Dame Christine Lenehan, Strategic Director of the National Children’s Bureau and Council for Disabled Children, said:

“This review demonstrates that the residential settings responsible for taking care of these children did not have a clear vision to safeguard them from abuse. The lack of accountability across the residential care system means there is too little ownership for the safety of children with complex needs and, as a consequence, many have suffered, or are at risk of suffering, harm and abuse. We urgently need a shift in thinking, so that these children’s rights to live safely in supportive and nurturing homes is guaranteed.”

While the complex abuse investigation will hold to account those directly involved in the harm of these children, the national review found that the safety net that should have identified and responded to this abuse failed to act on concerns.

The phase one report sets out that OFSTED had received a number of complaints dating back to at least 2015, expressing concerns over staffing levels, staff conduct and possible abuse of the children. These complaints had promoted additional monitoring visits and an emergency inspection, but the review has found these were insufficient as both settings had been judged ‘good’ by OFSTED at the most recent inspection visit. In light of the most recent allegations, OFSTED conducted emergency inspections of the settings in March 2021 and notices of suspension of the service were served.

Additionally, local authorities and partner agencies placing children at these homes put great reliance on the reports provided by the settings despite professionals in different roles having separate information indicating concerns.
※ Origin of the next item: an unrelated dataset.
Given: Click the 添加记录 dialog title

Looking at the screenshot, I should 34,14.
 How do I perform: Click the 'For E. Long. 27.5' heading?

The processes in place for bringing together information from a range of sources to analyse the pattern of safeguarding concerns was not effective.

To address these, the Panel has requested local authorities and OFSTED to undertake urgent action:

  • Local authorities should review complaints and concerns relating to the workforce in each individual residential special school registered as a children’s home over the last three years, and ensure these have been appropriately actioned.
  • OFSTED should conduct an immediate analysis of their evidence around workforce sufficiency focusing on suitability, training and support.

The Panel has been assured that the urgent actions will be completed by the end of November 2022. A second phase of this review will be published in early 2023, setting out the progress against the urgent actions and providing recommendations to Government to improve safeguarding inthe residential special school and care system.